» What to do: Starting at the line that contains "Open the AI-F-Pin item link", transcribe every remaining line of the entries exactly, including the last one.

» Records provided:

+ + + + +

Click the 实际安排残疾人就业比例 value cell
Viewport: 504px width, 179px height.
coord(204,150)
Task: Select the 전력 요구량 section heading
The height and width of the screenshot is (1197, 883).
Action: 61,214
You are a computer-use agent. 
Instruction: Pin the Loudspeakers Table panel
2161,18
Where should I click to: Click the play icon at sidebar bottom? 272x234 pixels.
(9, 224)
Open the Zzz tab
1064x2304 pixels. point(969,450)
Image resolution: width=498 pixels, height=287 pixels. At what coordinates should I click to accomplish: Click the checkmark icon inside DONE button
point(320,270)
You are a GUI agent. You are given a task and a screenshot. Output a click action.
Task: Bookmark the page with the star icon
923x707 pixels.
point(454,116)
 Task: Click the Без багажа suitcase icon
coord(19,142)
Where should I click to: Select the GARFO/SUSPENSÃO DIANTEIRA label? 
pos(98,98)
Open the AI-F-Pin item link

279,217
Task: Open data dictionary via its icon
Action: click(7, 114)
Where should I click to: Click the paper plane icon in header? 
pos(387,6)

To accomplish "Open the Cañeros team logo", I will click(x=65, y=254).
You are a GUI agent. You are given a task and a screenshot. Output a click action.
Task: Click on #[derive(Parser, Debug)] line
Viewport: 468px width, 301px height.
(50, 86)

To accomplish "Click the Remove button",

+ + + + +

» Result below:
Open the AI-F-Pin item link

279,217
Task: Open data dictionary via its icon
Action: click(7, 114)
Where should I click to: Click the paper plane icon in header? 
pos(387,6)

To accomplish "Open the Cañeros team logo", I will click(x=65, y=254).
You are a GUI agent. You are given a task and a screenshot. Output a click action.
Task: Click on #[derive(Parser, Debug)] line
Viewport: 468px width, 301px height.
(50, 86)

To accomplish "Click the Remove button",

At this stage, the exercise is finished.